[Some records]
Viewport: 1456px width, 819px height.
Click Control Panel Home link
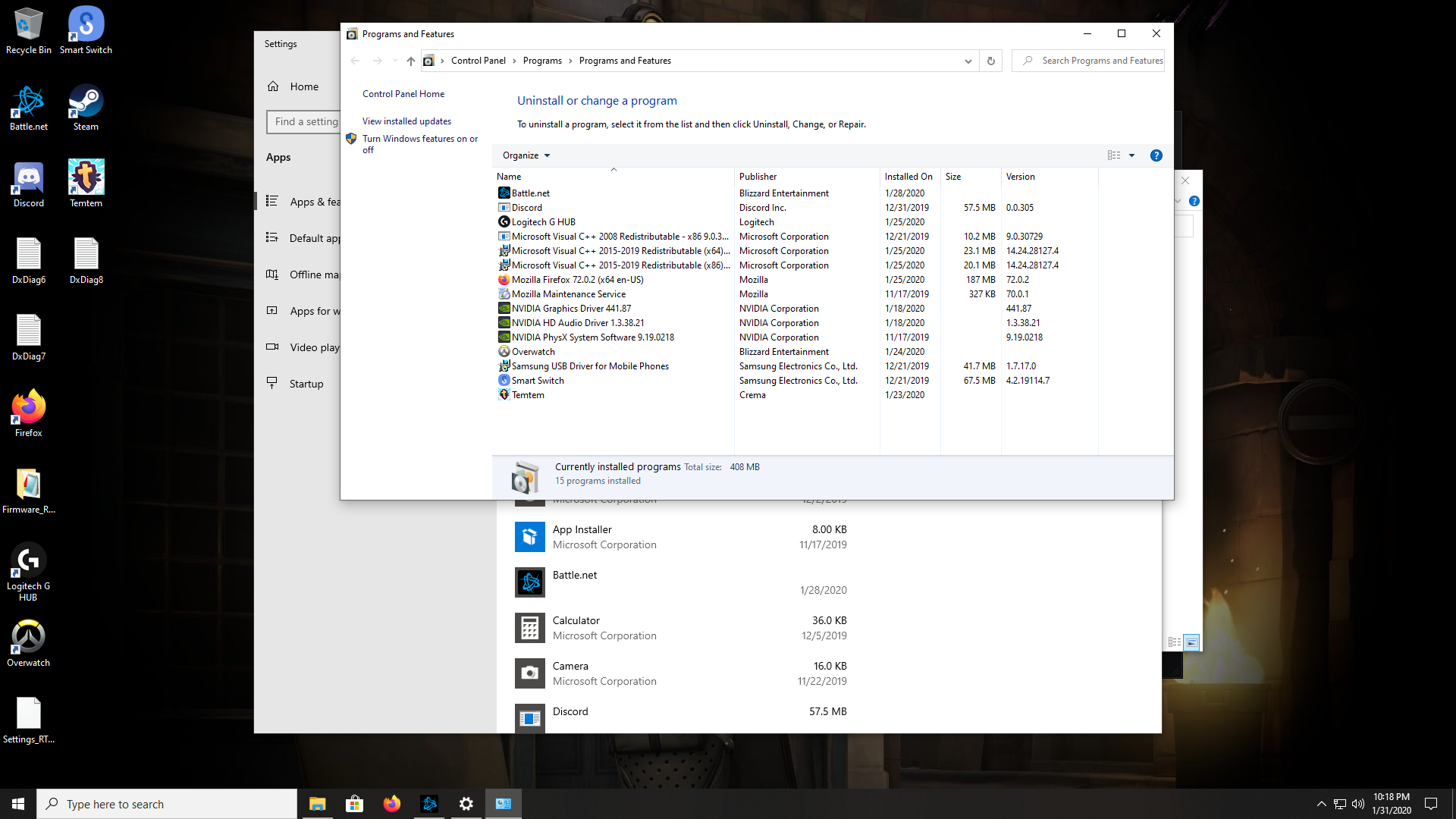tap(403, 93)
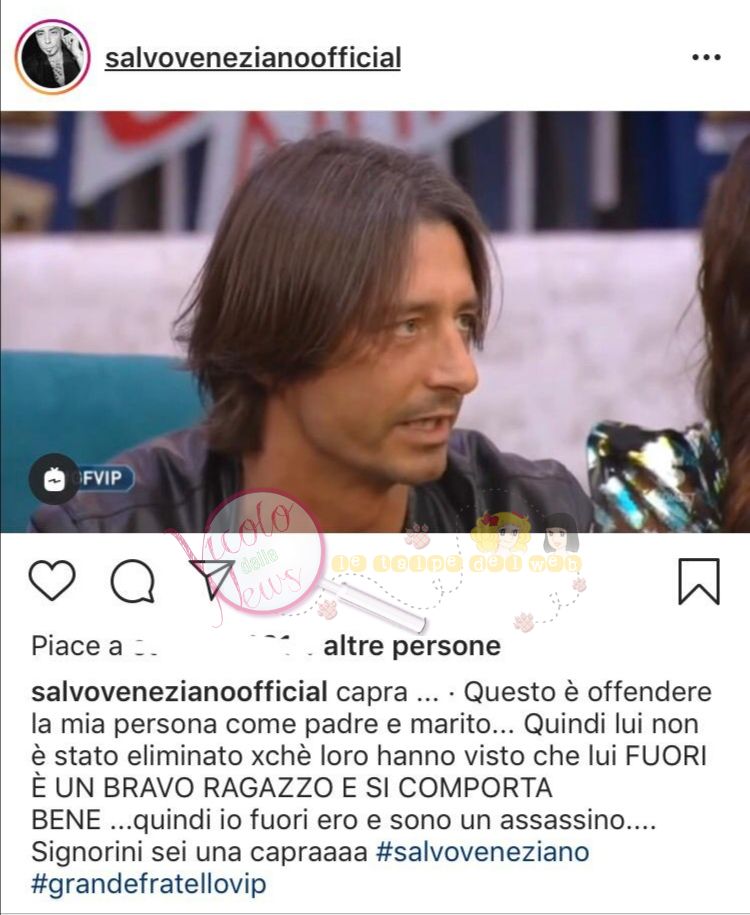Viewport: 750px width, 915px height.
Task: Open comments via speech bubble icon
Action: tap(132, 581)
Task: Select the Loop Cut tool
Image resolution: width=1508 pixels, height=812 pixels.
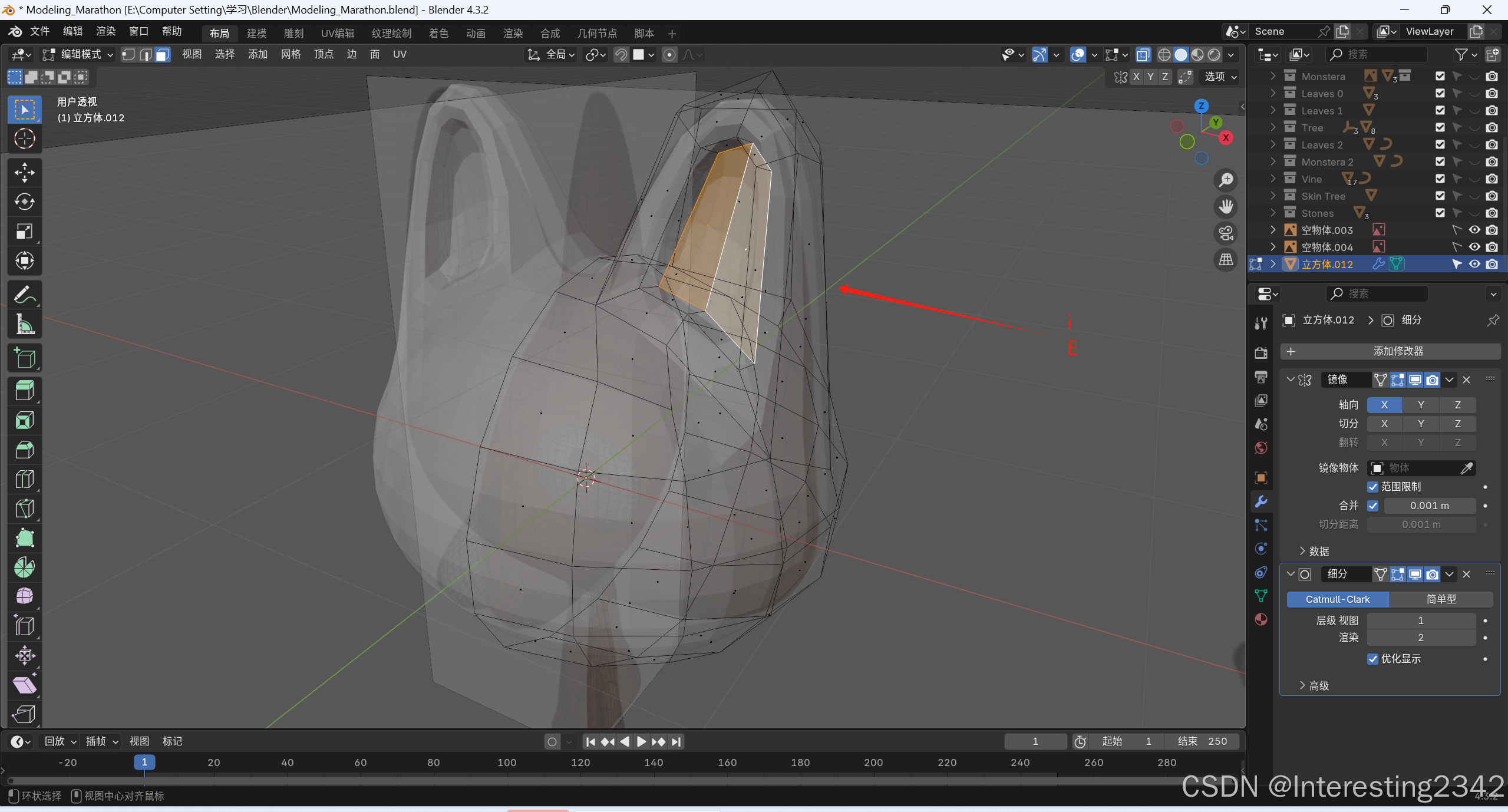Action: [x=24, y=478]
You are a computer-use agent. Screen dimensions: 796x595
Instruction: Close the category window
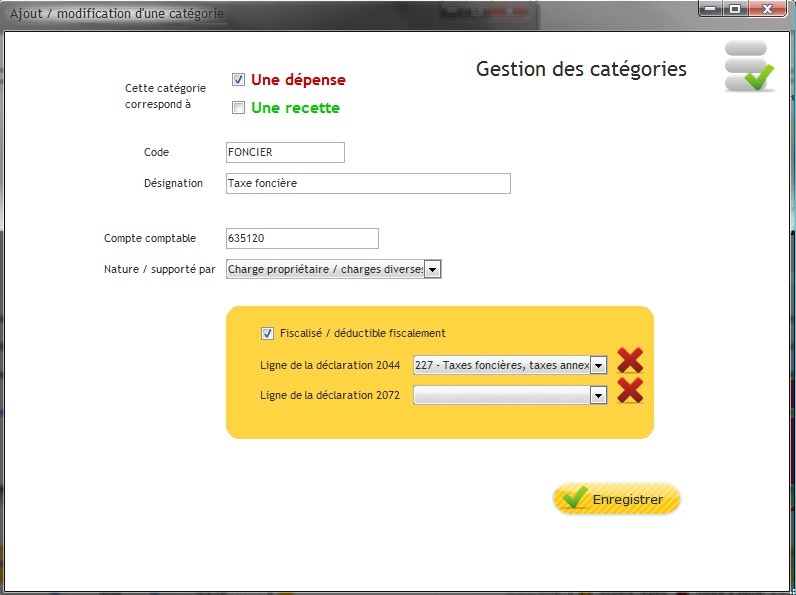(x=768, y=9)
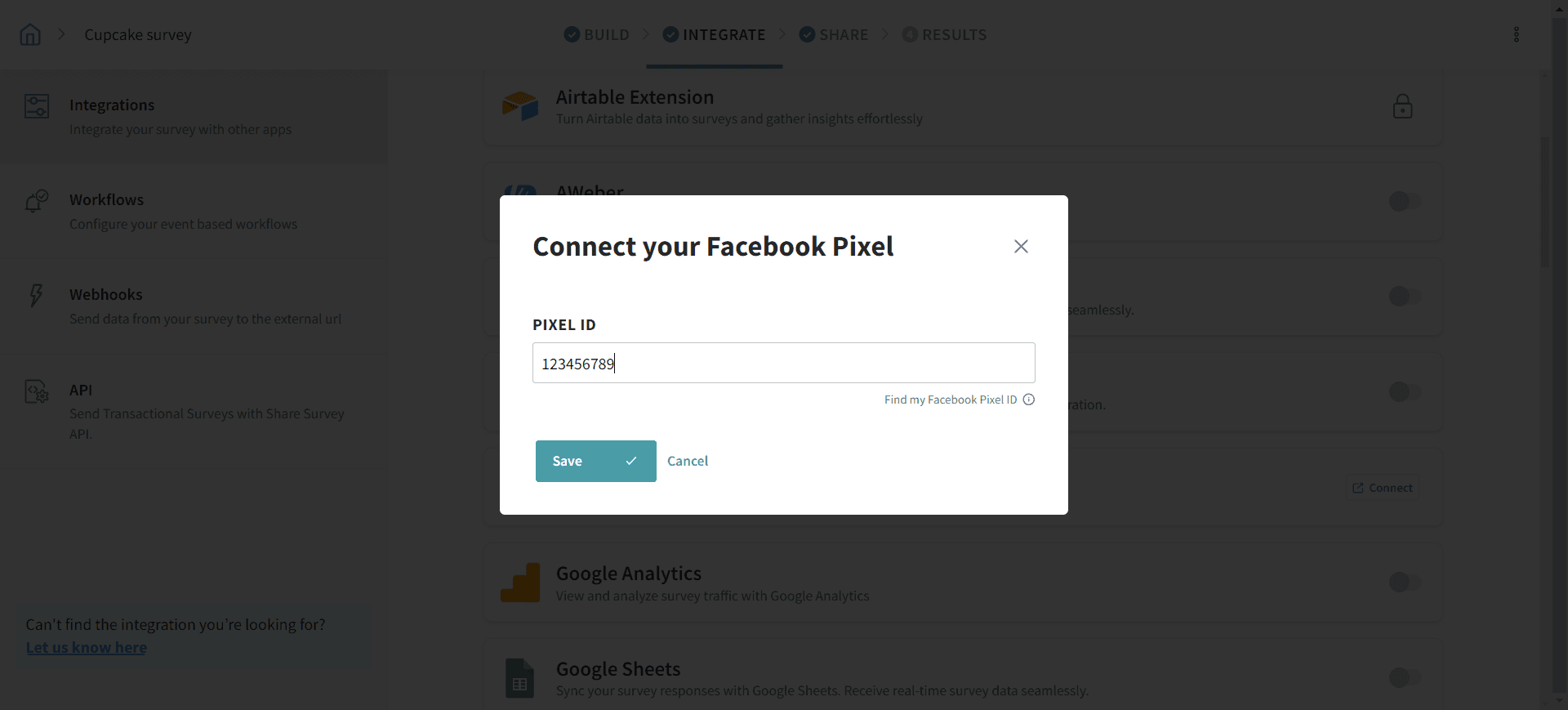Screen dimensions: 1568x710
Task: Open Workflows from the left sidebar
Action: pos(36,202)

§ TASK BRIEF: Return all of the entries above word for word, leaving out the pictures.

§ RESULT OF THIS TASK:
Viewport: 1456px width, 819px height.
Click Control Panel Home link
tap(403, 93)
Viewport: 750px width, 915px height.
Task: Open comments via speech bubble icon
Action: tap(132, 581)
Task: Select the Loop Cut tool
Image resolution: width=1508 pixels, height=812 pixels.
Action: [x=24, y=478]
You are a computer-use agent. Screen dimensions: 796x595
Instruction: Close the category window
(x=768, y=9)
Screen dimensions: 1568x710
Task: Open Workflows from the left sidebar
Action: pos(36,202)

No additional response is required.